[Data entries]
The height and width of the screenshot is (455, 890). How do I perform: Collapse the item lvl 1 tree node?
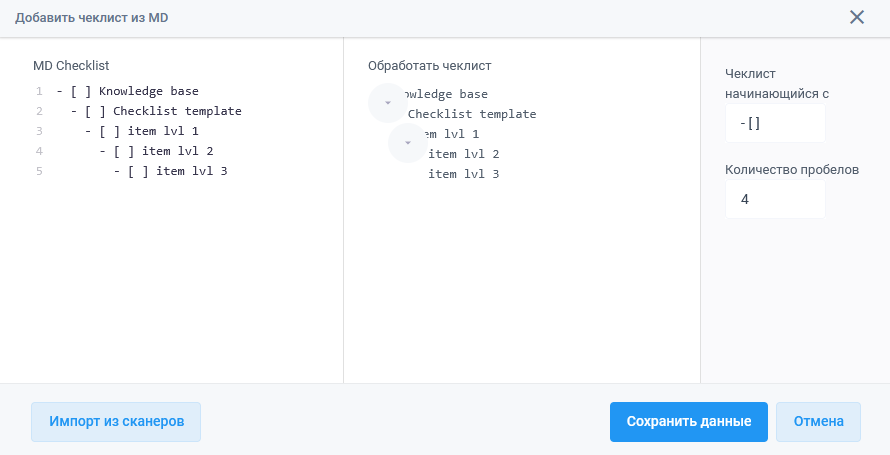(408, 143)
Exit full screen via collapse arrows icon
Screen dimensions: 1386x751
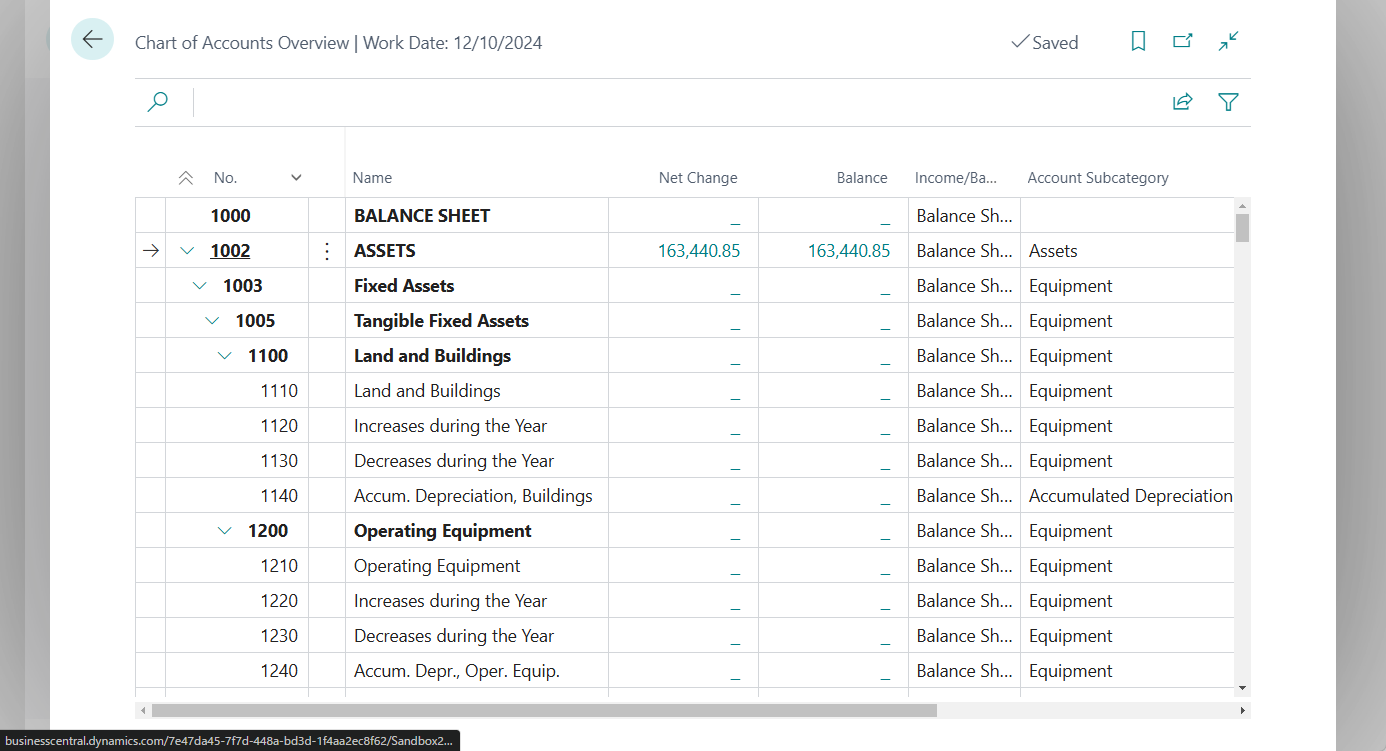coord(1228,42)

**Exercise brief**
Pictures are to be left out when the lines from the one containing "Exit full screen via collapse arrows icon" through the end of the records above are repeated exactly; no other line is wanted.

**Output**
Exit full screen via collapse arrows icon
Screen dimensions: 1386x751
coord(1228,42)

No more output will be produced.